Anyway, thank you everyone for your warm support throughout the year and very best wishes to all.




Planning Osechi  計画を練らないと、、、。

台所に立つ

食器棚の埃を掃う。冷蔵庫やレンジの汚れを落とす。食器、茶碗、コップ、ナイフやフォークを磨く。家の大掃除をしながら、心の汚れも一緒に落としていきます。すると、今年一年私を生かしてくれた様々なものへの感謝の気持ちがじわじわとわいてきます。人々、事柄、自然、本、出会い、、、。台所に立ち、お節料理を作りながら、2009年をゆっくりと振り返ります。

お節は「お節供(おせちく)」が略された言葉で、本来は五節句ごとに神前に供えた食べ物のことを指したそうです。今ではお正月の料理をお節と呼ぶようになりました。神前に供えた後、神様のお下がりをいただくという意味で、冷えても美味しいものばかりで作られます。

今年は、20品目を作りました。ひとつひとつに自然の恵みに感謝する気持ちが込められています。下記、代表的なものを挙げてみました。

黒豆 - まめに働き、達者で。
田作り(ごまめ) - 田んぼを作る。豊穣豊作。
昆布巻き - よろこぶ。喜んで生きる。
里芋 - 円やかに角なく。調和。
数の子 - 数限りなく子孫繁栄。

お節料理をつくる時に思い出すのは、母の味です。祖母から母へと受け継がれてきた家庭の味を、私も次の世代へ伝えたいという思いで、3年前からお節づくりを始めました。この他、3日間に渡り料理を作り続けるという作業自体が、単純に落ち着くからという理由もあります。各々の段階を楽しみながらお節料理に取り組んでいます。

お節に使われる野菜は、普段その辺りの畑で手に入るような、人参、大豆、蕪、芋といったものが主体です。悲しいことに、私の自然農の畑からはほんの少しの野菜しか登場していません。この理由は a) この季節に採れる形のととのった野菜が出来ていない。b) 既に食べてしまった。からだと考えられます。ですので来年の抱負は、何としても私の畑から後5種類の野菜をお節に起用するぞです。5年後には私の畑ももっと豊かになり、お節に使う野菜は全て自然農野菜となることを願います。5年という月日は、野菜本来の美味しさを余すことなく引き出せるような、繊細さと技術を身につけられる時間かもしれません。
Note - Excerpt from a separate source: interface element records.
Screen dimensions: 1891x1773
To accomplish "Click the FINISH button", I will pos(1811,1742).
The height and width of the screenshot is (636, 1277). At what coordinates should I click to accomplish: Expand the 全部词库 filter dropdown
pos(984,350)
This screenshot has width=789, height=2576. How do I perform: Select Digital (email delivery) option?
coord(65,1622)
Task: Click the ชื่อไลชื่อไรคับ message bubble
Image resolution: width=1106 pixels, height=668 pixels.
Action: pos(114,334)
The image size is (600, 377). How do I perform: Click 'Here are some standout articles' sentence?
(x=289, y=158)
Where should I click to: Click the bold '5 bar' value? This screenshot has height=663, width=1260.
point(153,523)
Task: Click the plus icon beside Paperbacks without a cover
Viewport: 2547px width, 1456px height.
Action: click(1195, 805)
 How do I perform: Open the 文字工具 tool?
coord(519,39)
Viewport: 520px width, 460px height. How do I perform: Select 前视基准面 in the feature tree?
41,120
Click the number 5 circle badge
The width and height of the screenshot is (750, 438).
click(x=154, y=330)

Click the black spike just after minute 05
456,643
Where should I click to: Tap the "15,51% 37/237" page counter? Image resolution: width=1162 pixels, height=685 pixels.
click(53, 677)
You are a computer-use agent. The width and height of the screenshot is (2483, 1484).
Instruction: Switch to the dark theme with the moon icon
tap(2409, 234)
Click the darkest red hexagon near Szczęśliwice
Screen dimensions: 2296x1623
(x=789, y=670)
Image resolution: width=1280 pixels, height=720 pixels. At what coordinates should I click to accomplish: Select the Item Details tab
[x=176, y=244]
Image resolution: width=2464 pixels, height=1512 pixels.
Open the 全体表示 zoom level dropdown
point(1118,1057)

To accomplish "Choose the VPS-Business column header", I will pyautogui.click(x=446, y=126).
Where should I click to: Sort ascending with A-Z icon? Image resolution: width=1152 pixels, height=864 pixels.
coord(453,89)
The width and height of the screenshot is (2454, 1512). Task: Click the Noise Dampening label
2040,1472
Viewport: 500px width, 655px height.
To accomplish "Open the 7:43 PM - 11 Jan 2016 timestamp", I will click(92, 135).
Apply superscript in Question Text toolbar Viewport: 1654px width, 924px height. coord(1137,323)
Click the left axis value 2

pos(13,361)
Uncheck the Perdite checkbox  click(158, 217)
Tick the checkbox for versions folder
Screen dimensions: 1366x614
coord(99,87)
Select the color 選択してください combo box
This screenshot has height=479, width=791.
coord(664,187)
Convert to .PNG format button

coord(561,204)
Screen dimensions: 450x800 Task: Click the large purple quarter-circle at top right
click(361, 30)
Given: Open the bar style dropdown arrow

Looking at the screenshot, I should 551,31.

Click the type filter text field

何はともあれ、今年一年温かく見守ってくださった皆様に心よりお礼申し上げます。来年が皆様にとって良い年となりますように。



Try some? おひとついかが?

2 comments:

Gavin said...

I've found your blog via some other sites as I've been recently reading up on Japanese countryside living.
It's good to see this thing starting up in Japan now.

Interesting to see you live in Kita-Senju. My wife (Japanese) and I used in Matsudo near by (2004-2006).

We came back to the UK because of the perceived advantages for a more simple, country type life. (I'm into Peak Oil theory) However, I'm not so convinced anymore and Japan has some advantages over the UK.

Sacchan said...

Dear Gavin-san,

Thanks for the comment. I visited your blog. I wasn't familiar with the term 'peak oil' but energy including human labour is always the key concern in my life. (I am leaving Kitasenju soon to take more advantage of countryside living.)

I am not sure which country offers the better countryside life style, but for me, the most important factor would be the crops I could grow.

All my friends know how much I enjoy wine, cheeze, olives...but my body recently began to react in strange ways. (I really should learn the limit.) My body has been shaped to suit the Japanese climate/food, something I learned only after living overseas for 10 years.